Rows from a collection
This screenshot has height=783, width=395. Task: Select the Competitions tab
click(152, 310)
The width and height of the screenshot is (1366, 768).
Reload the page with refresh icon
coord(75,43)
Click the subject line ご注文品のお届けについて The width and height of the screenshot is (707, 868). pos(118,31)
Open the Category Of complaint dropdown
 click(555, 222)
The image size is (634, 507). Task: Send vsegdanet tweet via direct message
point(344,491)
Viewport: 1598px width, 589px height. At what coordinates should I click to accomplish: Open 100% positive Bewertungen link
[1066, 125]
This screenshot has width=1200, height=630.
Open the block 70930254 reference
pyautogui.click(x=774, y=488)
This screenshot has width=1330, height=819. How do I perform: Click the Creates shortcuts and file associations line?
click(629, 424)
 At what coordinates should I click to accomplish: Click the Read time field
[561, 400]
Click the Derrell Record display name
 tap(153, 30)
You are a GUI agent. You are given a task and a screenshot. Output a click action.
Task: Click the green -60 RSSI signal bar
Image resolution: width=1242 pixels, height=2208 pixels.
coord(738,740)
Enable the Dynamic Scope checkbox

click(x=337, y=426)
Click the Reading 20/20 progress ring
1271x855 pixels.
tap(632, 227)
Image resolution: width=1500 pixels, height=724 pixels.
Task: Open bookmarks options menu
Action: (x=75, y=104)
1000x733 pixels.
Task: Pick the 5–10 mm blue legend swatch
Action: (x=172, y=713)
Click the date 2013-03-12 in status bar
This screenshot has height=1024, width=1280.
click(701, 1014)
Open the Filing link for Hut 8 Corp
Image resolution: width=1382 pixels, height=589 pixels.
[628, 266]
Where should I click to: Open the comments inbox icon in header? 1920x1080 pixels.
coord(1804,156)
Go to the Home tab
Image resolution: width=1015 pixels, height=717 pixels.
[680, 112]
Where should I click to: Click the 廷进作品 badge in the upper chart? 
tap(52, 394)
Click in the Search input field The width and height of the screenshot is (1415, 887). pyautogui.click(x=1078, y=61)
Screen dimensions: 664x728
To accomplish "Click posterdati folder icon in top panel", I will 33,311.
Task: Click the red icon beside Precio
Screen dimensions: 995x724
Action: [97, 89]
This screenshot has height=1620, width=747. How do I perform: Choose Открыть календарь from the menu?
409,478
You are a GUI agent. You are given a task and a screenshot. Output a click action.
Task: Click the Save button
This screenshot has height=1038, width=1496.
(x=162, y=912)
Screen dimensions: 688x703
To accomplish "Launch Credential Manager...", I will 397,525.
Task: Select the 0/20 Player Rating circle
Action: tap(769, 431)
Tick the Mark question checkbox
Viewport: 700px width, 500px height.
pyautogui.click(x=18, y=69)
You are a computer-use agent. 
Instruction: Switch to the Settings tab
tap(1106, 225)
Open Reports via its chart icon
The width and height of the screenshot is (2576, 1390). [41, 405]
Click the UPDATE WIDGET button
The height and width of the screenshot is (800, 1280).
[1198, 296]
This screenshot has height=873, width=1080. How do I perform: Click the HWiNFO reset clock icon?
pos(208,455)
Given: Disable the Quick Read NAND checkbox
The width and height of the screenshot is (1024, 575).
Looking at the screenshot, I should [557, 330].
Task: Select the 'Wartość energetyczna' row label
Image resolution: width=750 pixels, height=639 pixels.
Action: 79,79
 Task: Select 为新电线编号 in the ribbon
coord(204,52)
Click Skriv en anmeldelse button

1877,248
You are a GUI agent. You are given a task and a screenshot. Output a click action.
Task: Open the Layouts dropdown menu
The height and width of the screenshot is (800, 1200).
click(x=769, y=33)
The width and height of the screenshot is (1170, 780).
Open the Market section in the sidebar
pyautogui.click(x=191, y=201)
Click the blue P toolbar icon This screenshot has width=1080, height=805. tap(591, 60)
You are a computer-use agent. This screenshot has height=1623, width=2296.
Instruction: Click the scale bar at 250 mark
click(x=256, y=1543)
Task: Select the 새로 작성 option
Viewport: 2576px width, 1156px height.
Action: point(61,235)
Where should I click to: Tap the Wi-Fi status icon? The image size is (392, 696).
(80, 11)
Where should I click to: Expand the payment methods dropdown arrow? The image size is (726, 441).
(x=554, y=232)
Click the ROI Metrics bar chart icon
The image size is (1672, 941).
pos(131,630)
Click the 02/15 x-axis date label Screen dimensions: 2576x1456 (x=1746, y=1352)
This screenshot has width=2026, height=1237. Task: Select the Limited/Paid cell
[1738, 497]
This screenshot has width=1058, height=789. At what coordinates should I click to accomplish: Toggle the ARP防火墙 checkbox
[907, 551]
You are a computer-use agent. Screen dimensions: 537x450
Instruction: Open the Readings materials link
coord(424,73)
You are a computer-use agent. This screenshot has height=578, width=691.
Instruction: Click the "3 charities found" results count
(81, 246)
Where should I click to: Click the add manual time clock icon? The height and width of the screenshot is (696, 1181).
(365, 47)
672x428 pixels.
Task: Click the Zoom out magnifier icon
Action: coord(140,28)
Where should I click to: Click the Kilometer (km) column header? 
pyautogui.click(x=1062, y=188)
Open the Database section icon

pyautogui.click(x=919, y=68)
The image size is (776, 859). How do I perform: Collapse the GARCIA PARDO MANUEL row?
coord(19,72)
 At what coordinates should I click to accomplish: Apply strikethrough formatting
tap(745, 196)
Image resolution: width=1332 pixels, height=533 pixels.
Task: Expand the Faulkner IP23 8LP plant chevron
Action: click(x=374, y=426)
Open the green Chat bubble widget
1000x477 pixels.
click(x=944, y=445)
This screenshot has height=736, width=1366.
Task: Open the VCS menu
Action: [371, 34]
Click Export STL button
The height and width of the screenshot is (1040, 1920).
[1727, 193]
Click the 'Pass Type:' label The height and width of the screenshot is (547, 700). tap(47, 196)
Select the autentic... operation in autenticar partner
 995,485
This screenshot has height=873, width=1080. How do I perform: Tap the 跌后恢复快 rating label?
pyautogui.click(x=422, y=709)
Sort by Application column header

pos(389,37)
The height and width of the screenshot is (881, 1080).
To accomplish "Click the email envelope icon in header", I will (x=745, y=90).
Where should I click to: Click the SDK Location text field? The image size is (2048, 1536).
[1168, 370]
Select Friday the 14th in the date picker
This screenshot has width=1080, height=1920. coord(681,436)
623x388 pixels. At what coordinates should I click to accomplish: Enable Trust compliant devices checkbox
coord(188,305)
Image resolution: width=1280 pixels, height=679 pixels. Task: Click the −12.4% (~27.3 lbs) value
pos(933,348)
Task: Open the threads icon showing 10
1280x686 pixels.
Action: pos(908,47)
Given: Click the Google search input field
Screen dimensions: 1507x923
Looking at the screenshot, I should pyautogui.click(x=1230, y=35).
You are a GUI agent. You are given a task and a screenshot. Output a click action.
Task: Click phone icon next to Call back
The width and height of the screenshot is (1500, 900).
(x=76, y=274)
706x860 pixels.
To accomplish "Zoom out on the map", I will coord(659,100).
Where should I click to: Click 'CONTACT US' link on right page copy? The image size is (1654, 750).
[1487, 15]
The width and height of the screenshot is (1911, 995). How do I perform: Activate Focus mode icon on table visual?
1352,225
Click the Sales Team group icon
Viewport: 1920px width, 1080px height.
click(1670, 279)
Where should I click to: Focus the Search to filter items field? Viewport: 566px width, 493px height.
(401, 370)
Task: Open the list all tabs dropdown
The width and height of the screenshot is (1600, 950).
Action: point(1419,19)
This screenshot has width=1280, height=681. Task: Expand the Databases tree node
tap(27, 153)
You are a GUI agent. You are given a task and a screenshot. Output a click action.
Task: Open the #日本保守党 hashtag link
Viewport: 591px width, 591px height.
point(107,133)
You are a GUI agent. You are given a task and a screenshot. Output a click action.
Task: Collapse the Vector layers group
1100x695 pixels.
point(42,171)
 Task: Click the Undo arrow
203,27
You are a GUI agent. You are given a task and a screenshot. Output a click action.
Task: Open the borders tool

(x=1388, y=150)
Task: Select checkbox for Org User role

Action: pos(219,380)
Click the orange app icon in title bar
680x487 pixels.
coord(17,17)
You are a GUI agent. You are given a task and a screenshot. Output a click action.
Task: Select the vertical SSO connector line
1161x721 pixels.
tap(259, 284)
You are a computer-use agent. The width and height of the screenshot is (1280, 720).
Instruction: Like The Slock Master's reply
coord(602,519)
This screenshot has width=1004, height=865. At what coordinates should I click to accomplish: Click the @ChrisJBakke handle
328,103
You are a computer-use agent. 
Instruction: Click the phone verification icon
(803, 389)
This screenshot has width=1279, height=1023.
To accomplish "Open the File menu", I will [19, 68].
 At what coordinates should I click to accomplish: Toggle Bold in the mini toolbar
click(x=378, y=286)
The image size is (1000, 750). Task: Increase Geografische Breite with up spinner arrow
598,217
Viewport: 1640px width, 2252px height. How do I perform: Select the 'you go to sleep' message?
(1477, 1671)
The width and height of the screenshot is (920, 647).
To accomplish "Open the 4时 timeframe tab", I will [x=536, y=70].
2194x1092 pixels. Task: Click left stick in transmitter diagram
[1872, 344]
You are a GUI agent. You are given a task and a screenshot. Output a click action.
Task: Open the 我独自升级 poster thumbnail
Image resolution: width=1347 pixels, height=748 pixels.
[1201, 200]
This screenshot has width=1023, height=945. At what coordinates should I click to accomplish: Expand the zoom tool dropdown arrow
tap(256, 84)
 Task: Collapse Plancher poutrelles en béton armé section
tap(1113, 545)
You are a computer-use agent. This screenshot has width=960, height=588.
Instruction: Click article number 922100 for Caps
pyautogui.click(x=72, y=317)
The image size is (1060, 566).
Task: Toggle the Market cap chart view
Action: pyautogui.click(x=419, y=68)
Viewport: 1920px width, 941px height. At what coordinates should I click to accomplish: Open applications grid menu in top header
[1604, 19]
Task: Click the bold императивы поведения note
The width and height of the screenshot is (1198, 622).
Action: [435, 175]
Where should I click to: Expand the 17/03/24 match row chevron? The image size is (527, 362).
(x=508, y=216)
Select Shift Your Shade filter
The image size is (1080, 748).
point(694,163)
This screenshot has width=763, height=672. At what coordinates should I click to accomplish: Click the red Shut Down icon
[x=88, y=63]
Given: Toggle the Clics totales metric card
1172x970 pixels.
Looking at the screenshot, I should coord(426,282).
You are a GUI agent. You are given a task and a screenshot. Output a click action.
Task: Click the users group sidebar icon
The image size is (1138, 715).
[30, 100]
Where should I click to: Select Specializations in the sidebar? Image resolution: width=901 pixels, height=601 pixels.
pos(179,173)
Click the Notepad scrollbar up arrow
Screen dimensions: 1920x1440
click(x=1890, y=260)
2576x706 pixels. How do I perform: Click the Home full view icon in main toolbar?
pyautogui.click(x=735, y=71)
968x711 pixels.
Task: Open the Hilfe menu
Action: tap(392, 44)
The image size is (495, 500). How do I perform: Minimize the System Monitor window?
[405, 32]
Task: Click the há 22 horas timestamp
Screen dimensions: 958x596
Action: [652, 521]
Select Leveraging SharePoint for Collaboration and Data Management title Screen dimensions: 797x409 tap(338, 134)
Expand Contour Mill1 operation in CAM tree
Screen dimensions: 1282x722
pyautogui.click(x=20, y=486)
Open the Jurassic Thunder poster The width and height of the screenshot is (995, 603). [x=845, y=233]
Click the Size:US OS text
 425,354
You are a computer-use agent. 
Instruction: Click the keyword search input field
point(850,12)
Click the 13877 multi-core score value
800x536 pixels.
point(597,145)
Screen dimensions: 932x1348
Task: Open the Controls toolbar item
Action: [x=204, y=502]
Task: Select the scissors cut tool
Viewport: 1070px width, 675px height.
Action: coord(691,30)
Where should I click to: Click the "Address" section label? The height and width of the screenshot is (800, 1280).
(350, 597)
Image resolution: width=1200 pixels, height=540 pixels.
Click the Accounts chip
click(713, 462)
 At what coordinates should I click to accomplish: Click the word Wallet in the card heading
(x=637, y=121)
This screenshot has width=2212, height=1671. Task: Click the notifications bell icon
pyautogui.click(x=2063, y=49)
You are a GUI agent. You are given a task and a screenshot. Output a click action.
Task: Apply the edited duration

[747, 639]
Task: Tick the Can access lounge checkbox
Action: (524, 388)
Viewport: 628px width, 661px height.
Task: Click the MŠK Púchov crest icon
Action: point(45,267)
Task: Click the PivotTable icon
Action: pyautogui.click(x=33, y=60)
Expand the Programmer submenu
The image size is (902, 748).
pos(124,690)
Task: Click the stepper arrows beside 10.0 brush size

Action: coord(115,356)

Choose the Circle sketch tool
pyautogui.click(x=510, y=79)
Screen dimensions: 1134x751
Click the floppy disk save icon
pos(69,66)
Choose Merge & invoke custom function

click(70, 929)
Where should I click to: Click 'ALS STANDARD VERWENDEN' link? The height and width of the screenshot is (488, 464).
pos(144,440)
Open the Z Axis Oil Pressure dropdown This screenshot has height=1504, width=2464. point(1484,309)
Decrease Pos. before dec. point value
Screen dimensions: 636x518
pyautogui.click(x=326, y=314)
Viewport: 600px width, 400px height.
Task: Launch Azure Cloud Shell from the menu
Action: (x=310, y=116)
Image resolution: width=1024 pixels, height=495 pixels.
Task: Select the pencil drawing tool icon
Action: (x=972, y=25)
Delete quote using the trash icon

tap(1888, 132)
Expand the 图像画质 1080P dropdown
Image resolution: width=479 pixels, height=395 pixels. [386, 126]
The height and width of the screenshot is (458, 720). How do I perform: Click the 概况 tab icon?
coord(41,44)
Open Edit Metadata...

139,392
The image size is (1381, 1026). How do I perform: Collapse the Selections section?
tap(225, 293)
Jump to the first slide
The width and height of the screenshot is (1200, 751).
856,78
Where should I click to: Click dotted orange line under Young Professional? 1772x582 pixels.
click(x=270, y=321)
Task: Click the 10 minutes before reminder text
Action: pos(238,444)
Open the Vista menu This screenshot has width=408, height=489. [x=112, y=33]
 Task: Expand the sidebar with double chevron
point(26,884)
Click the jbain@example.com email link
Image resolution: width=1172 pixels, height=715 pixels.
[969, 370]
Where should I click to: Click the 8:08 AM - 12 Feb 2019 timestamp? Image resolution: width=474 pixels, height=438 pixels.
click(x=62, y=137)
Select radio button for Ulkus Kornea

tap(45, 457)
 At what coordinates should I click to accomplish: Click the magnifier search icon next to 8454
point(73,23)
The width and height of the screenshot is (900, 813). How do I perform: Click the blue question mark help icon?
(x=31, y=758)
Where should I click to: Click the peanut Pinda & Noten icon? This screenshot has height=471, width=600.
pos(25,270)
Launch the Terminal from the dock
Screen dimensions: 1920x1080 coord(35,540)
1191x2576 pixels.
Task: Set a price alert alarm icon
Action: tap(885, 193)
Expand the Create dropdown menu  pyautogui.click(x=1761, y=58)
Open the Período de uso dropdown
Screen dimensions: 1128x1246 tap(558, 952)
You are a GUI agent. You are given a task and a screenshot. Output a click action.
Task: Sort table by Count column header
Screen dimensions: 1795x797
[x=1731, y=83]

What you need to do:
Can you lay out the rows as a JSON list of strings, one string per line, beginning with the line containing "has height=578, width=691." and continuing through the line containing "coord(19,72)"? Leave out blank lines.

Answer to this task:
[
  "You are a computer-use agent. This screenshot has height=578, width=691.",
  "Instruction: Click the \"3 charities found\" results count",
  "(81, 246)",
  "Where should I click to: Click the add manual time clock icon? The height and width of the screenshot is (696, 1181).",
  "(365, 47)",
  "672x428 pixels.",
  "Task: Click the Zoom out magnifier icon",
  "Action: coord(140,28)",
  "Where should I click to: Click the Kilometer (km) column header? ",
  "pyautogui.click(x=1062, y=188)",
  "Open the Database section icon",
  "pyautogui.click(x=919, y=68)",
  "The image size is (776, 859). How do I perform: Collapse the GARCIA PARDO MANUEL row?",
  "coord(19,72)"
]